In 2015, NASA astronauts Scott Kelly and Kjell Lindgren ate the first food grown and harvested from the International Space Station. This was not made from human waste, but, although the idea may make you squeamish, this could be a reality in the future.
Now, a research team at Penn State University in Pennsylvania is developing a system that utilises microorganisms that convert solid human waste to foods that are rich with proteins and fats. They have shown that it is possible to rapidly break down solid and liquid waste to grow food with a series of microbial reactors, while simultaneously minimizing pathogen growth.
This breakdown process produces the by-product of methane gas. This gas was used to cultivate and grow the bacteria Methylococcus capsulatus, which can grow in high temperatures and low oxygen climates. It oxidises methane to formaldehyde and then oxidises this into carbon dioxide, formate and a biomass substance. It is already used to make certain animal feeds.
The researchers' study addresses multiple challenges facing deep-space missions to Mars or beyond, which would likely take months or years. Bringing enough food from Earth takes up volume and increases the mass and fuel cost of the spacecraft, while growing food en-route using hydroponic bays or other methods would be an energy and water-intensive process that would take up valuable room.
During tests the researchers created an enclosed, cylindrical system, in which select microbes come into contact with the waste.

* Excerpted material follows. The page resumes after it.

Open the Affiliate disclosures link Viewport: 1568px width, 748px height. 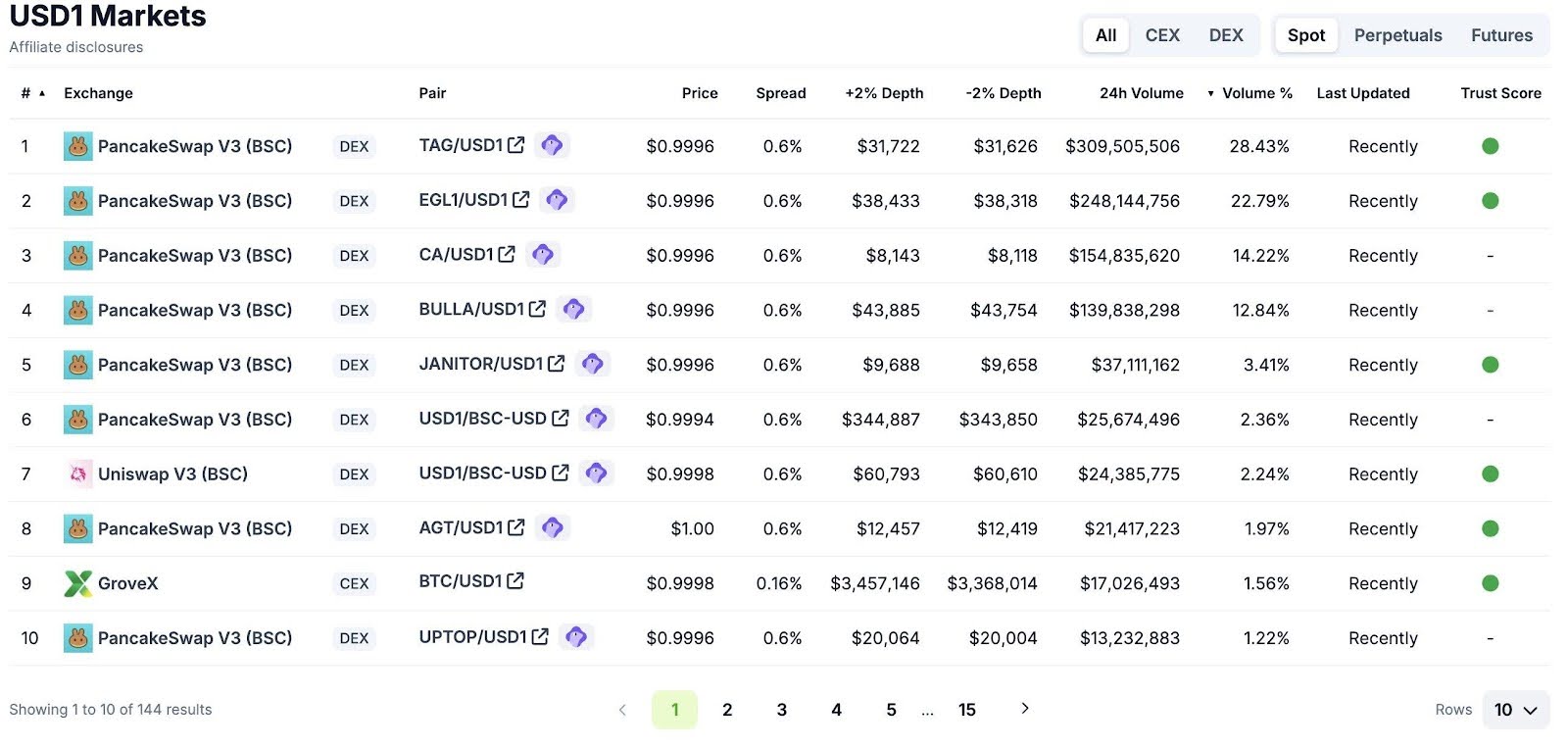(75, 46)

The microbes broke down waste using anaerobic digestion (doesn’t require oxygen), a process like the way humans digest food.
The biomass substance produced still lacks the sufficient amounts of carbohydrates, fats, and protein to sustain a human body however, so more tests are needed to make this a sustainable food source. Also, the other concern is obviously the contamination risk. This food source is made from human waste which does contain harmful pathogens, so certain procedures such as tweaking the pH or temperature levels may help reduce any infection risk.

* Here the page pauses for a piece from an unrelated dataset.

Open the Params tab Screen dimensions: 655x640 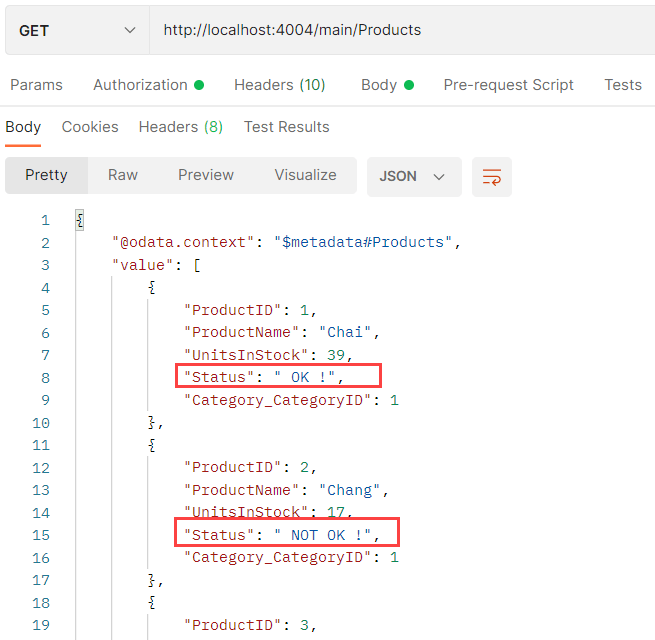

Tweaking the temperature to 70 degrees eliminated most germs and to further wipe out remaining pathogens used a filter system commonly used in fish tanks, which they adapted to limit the methane amount. The result was a solid mass in a matter of hours.
Although it may sound gross, consuming human waste for nutrients is not a new idea. It has been used for years in hospitals with women who have given birth via caesarean section. During normal vaginal delivery the baby is naturally colonized by beneficial bacteria from the mother such as the Lactobacillus species and other beneficial bacteria such as Bacteroides, Clostridium and Bifidobacterium. However, during a c-section, the baby is merely exposed to common skin bacteria such as Streptococcus and Staphylococcus bacteria, which do not help to establish a beneficial microbiome in the baby. A common practise in some hospitals is to now give a dose of the mother’s vaginal fluid to the baby to colonise it with the necessary bacteria. Breast feeding is also encouraged to pass on mainly Lactobacillus.

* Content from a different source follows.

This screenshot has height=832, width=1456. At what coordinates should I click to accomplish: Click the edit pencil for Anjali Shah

So, we know that we can address the pathogenic risks but what about taste? Consuming your own waste isn’t exactly appetising to say the least! Astronauts are already used to consuming their own urine for nutrients so perhaps the mindset is already in place to give this kind of food source a try. For taste, artificial flavours can be added through the use of plants, herbs, and etc. grown at the same time as the cultivation process (and I suppose any waste that is not used for food can fertilise the plants!).
Human waste produced in space is already a large issue in terms of disposal, (vacuum cleaners are used, enough said!) so if it can be recycled in a beneficial and nutritional manner it could be huge relief to the hardships relieving oneself in space!